◆ Set task:
Reproduce the entries verbatim, from the line containing "Task: Click the Volume bars legend icon" down to the line containing "coord(1266,61)", including both of those lines. Leave the pictures out of the answer.
— begin Entries supplied —
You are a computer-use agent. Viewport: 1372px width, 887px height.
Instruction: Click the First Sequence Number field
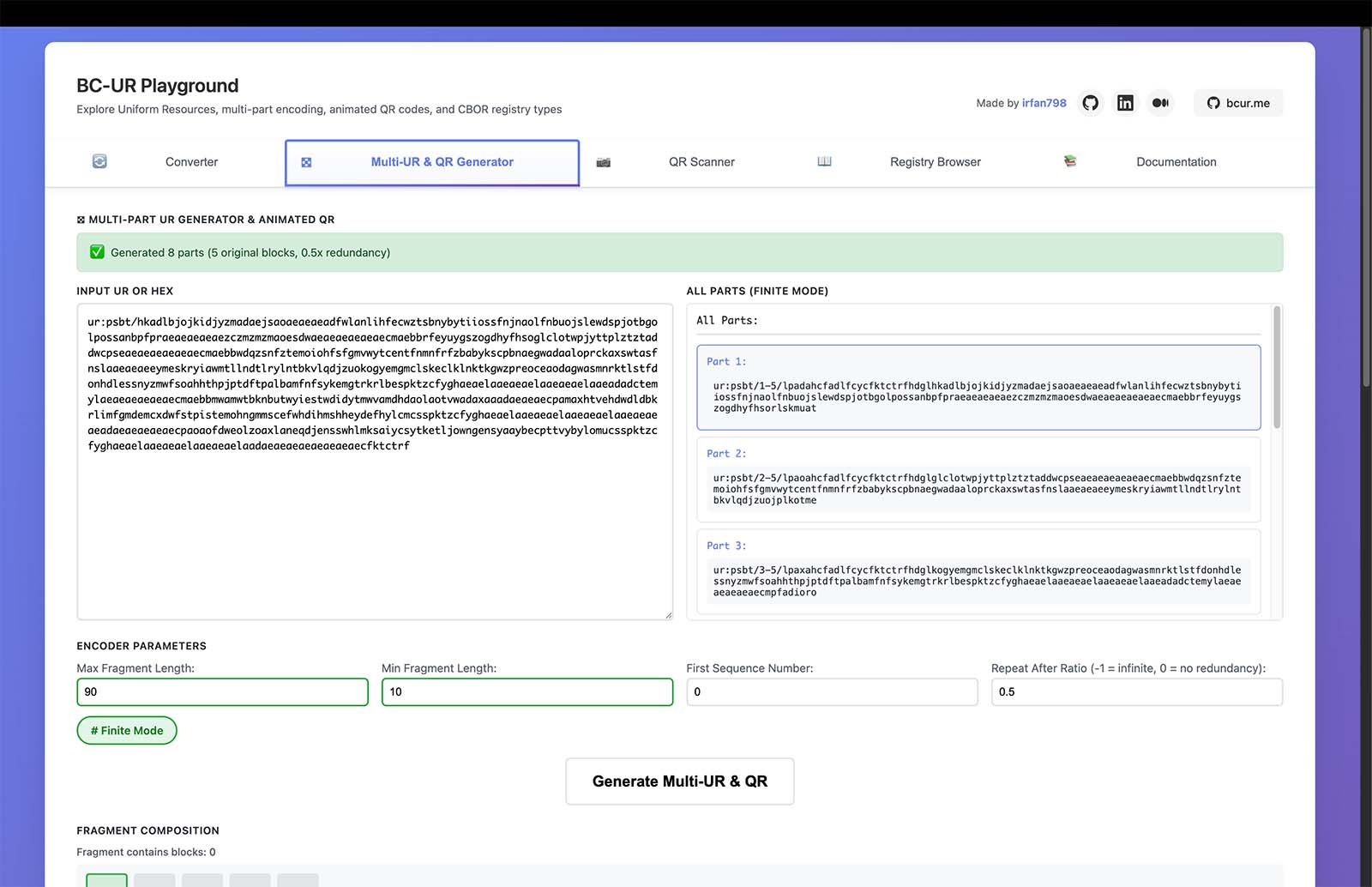coord(831,691)
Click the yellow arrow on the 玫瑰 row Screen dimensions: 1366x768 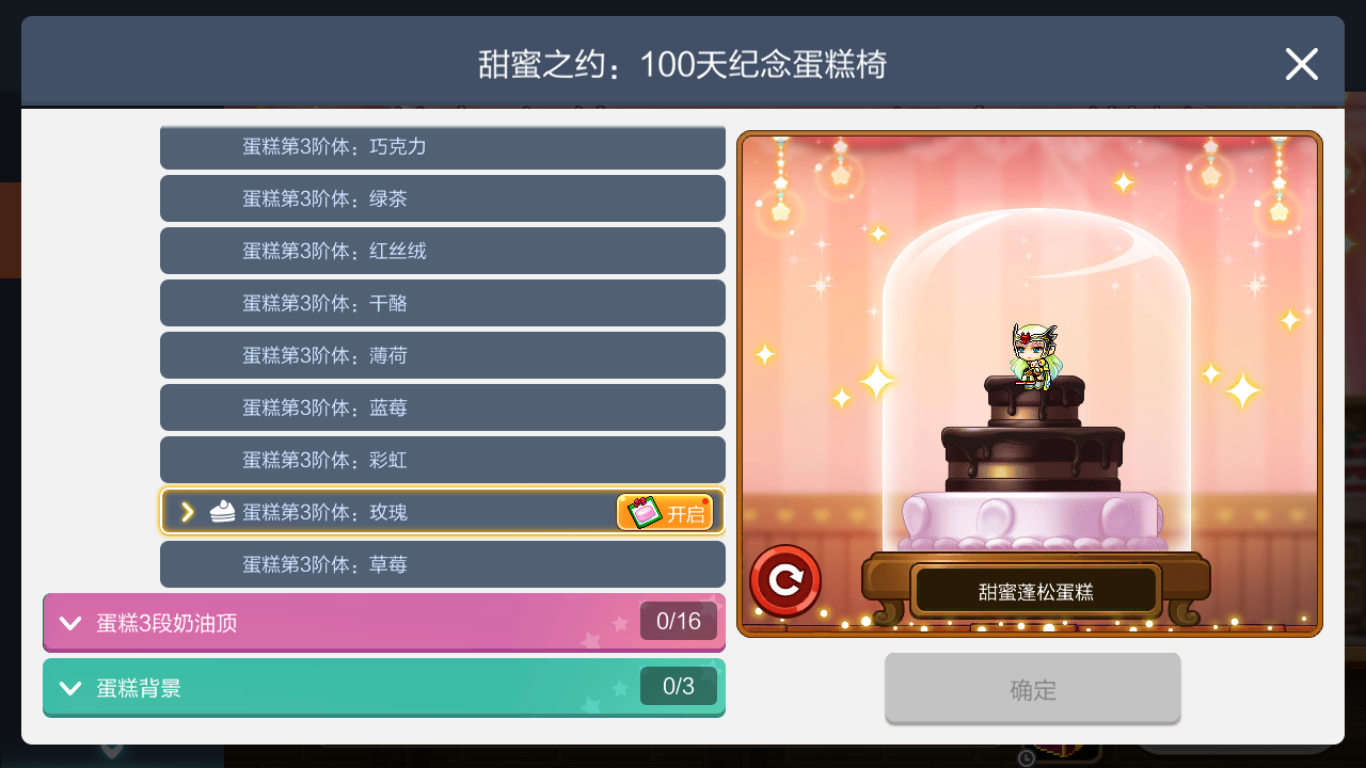click(x=186, y=512)
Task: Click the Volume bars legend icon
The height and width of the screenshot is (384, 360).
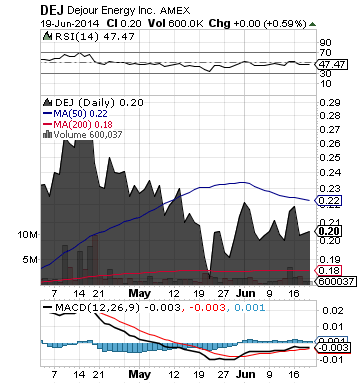Action: click(48, 134)
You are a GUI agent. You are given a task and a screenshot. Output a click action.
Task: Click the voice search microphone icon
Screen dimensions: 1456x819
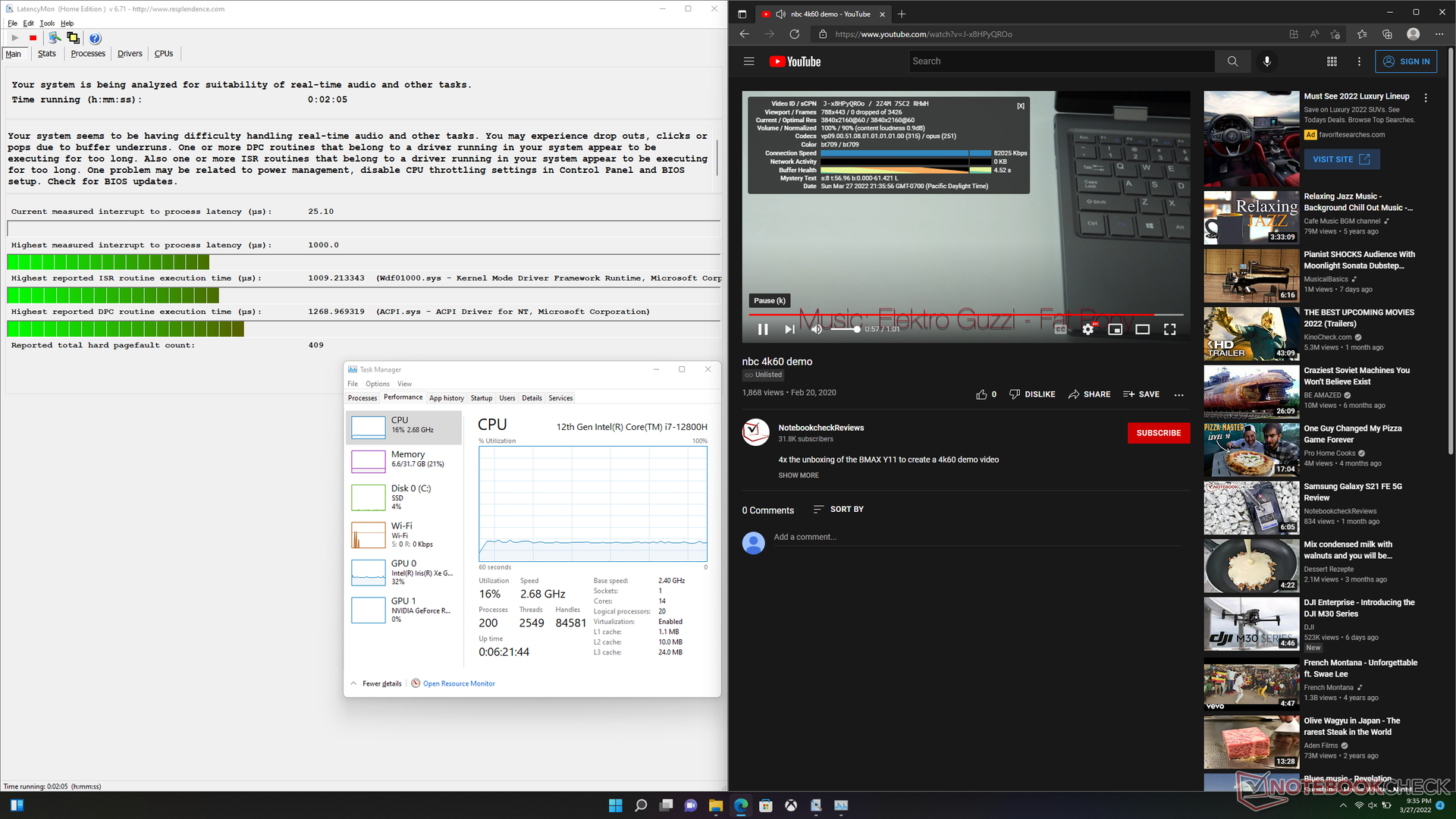coord(1266,61)
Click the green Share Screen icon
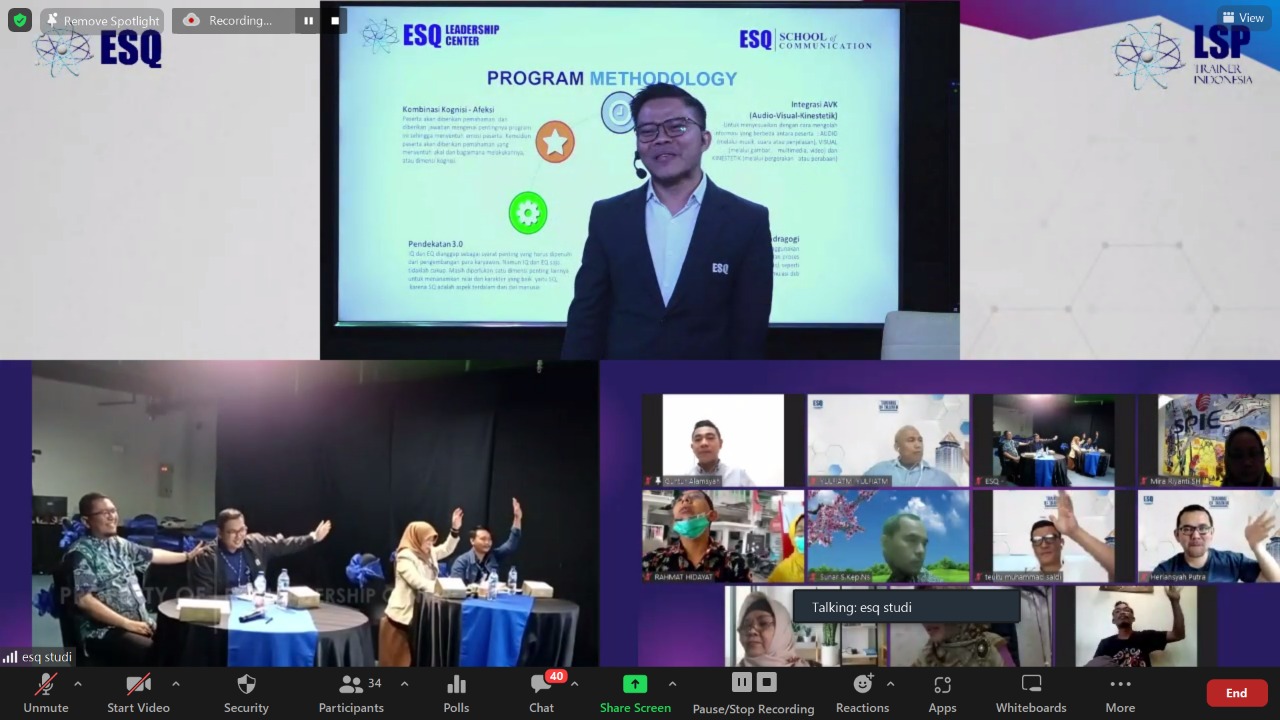Viewport: 1280px width, 720px height. (635, 684)
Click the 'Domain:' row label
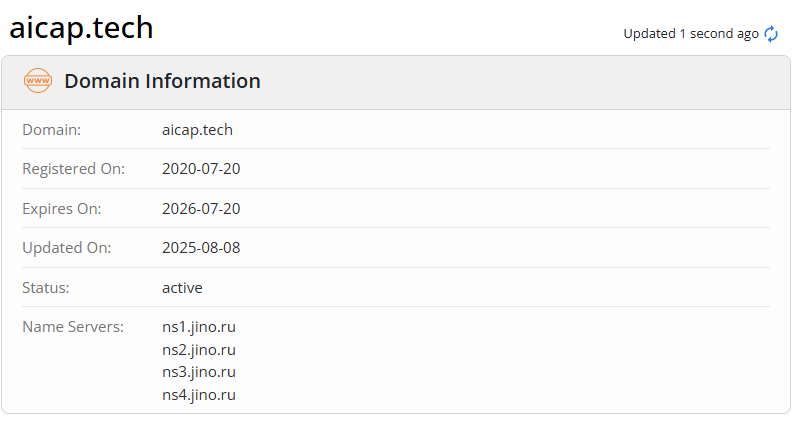 click(52, 130)
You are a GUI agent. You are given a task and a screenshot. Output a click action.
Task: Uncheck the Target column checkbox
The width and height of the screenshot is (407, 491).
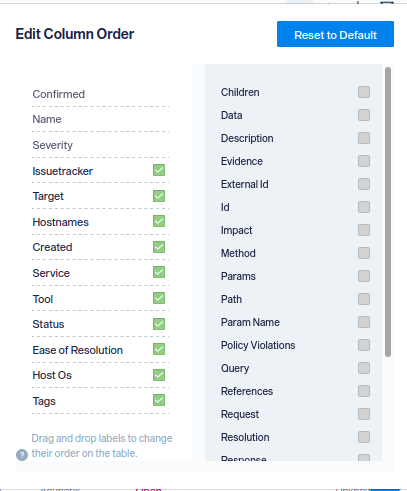[159, 196]
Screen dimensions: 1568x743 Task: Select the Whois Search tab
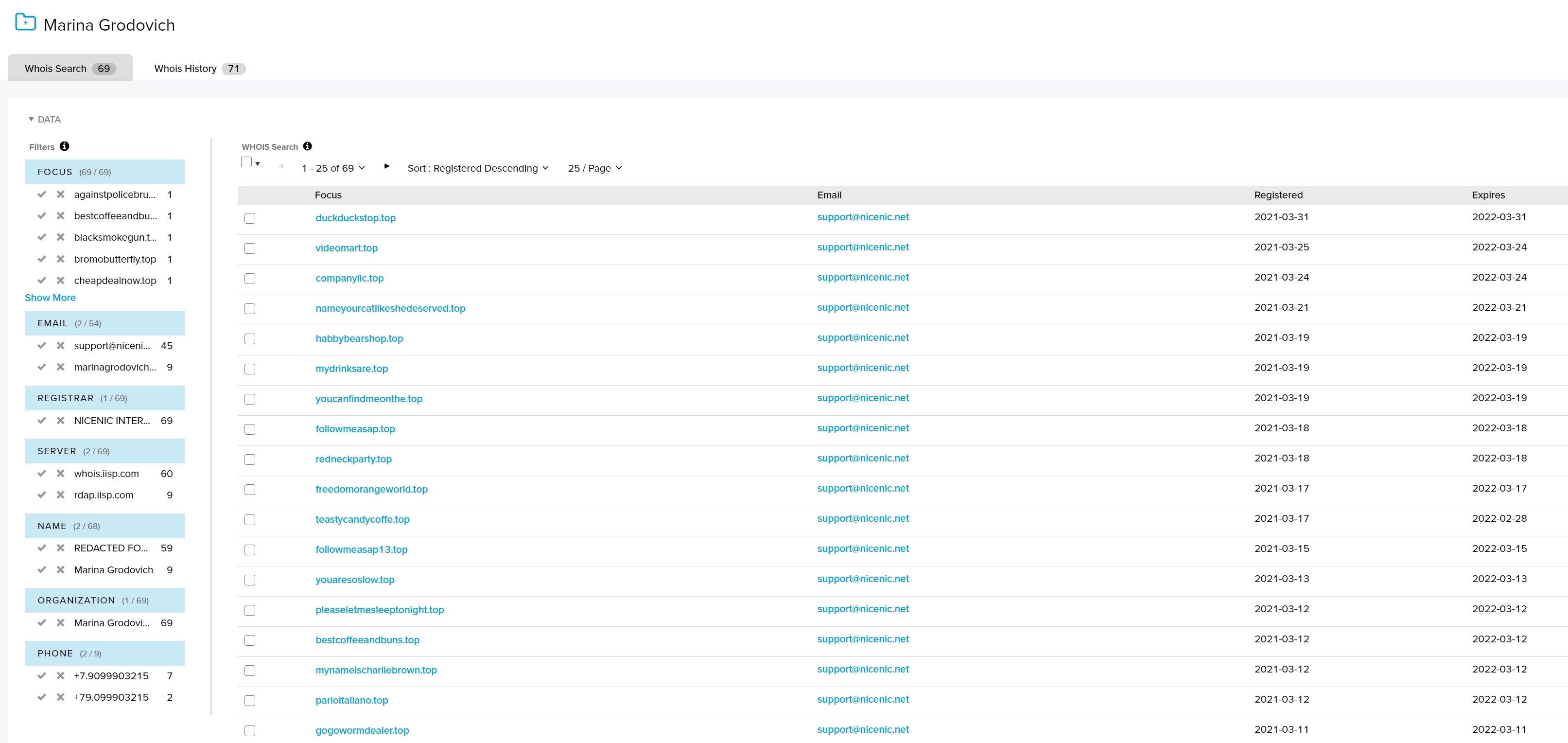(x=70, y=68)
— end Entries supplied —
◆ Final answer:
Task: Click the Volume bars legend icon
The height and width of the screenshot is (384, 360).
Action: click(48, 134)
You are a GUI agent. You are given a task and a screenshot. Output a click action.
Task: Click the voice search microphone icon
Screen dimensions: 1456x819
coord(1266,61)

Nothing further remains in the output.